(Stored data)
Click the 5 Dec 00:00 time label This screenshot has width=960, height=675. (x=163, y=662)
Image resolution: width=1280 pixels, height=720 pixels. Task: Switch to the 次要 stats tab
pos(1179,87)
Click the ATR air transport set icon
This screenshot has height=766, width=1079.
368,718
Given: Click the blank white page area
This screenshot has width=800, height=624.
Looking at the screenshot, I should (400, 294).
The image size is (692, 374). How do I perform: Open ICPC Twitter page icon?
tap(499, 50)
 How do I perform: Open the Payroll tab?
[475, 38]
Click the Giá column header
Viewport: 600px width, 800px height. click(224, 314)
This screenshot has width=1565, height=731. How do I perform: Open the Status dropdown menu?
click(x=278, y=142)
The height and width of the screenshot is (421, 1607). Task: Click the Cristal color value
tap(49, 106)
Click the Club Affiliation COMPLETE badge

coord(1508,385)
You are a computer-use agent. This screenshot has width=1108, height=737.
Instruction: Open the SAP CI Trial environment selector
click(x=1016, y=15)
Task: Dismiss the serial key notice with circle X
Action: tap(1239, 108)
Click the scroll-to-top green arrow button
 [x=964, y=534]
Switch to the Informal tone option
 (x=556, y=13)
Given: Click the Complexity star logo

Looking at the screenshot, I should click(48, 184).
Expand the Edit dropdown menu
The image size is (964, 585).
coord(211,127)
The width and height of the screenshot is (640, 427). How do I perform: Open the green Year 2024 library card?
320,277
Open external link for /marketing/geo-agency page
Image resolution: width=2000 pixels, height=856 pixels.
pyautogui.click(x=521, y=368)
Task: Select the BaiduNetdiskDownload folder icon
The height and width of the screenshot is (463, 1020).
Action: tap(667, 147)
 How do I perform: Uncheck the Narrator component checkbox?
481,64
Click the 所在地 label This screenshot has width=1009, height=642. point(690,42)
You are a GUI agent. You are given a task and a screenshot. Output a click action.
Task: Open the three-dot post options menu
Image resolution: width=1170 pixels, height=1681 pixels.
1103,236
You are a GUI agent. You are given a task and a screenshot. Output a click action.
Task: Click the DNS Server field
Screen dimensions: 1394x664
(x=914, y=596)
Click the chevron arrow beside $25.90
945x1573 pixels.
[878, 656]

TASK TO COMPLETE: Set the records above down again, exactly as they read.

TASK OUTPUT:
Click the 5 Dec 00:00 time label This screenshot has width=960, height=675. (x=163, y=662)
Image resolution: width=1280 pixels, height=720 pixels. Task: Switch to the 次要 stats tab
pos(1179,87)
Click the ATR air transport set icon
This screenshot has height=766, width=1079.
368,718
Given: Click the blank white page area
This screenshot has width=800, height=624.
Looking at the screenshot, I should (400, 294).
The image size is (692, 374). How do I perform: Open ICPC Twitter page icon?
tap(499, 50)
 How do I perform: Open the Payroll tab?
[475, 38]
Click the Giá column header
Viewport: 600px width, 800px height. click(224, 314)
This screenshot has width=1565, height=731. How do I perform: Open the Status dropdown menu?
click(x=278, y=142)
The height and width of the screenshot is (421, 1607). Task: Click the Cristal color value
tap(49, 106)
Click the Club Affiliation COMPLETE badge

coord(1508,385)
You are a computer-use agent. This screenshot has width=1108, height=737.
Instruction: Open the SAP CI Trial environment selector
click(x=1016, y=15)
Task: Dismiss the serial key notice with circle X
Action: tap(1239, 108)
Click the scroll-to-top green arrow button
 [x=964, y=534]
Switch to the Informal tone option
 (x=556, y=13)
Given: Click the Complexity star logo

Looking at the screenshot, I should click(48, 184).
Expand the Edit dropdown menu
The image size is (964, 585).
coord(211,127)
The width and height of the screenshot is (640, 427). How do I perform: Open the green Year 2024 library card?
320,277
Open external link for /marketing/geo-agency page
Image resolution: width=2000 pixels, height=856 pixels.
pyautogui.click(x=521, y=368)
Task: Select the BaiduNetdiskDownload folder icon
The height and width of the screenshot is (463, 1020).
Action: tap(667, 147)
 How do I perform: Uncheck the Narrator component checkbox?
481,64
Click the 所在地 label This screenshot has width=1009, height=642. point(690,42)
You are a GUI agent. You are given a task and a screenshot. Output a click action.
Task: Open the three-dot post options menu
Image resolution: width=1170 pixels, height=1681 pixels.
1103,236
You are a GUI agent. You are given a task and a screenshot. Output a click action.
Task: Click the DNS Server field
Screen dimensions: 1394x664
(x=914, y=596)
Click the chevron arrow beside $25.90
945x1573 pixels.
[878, 656]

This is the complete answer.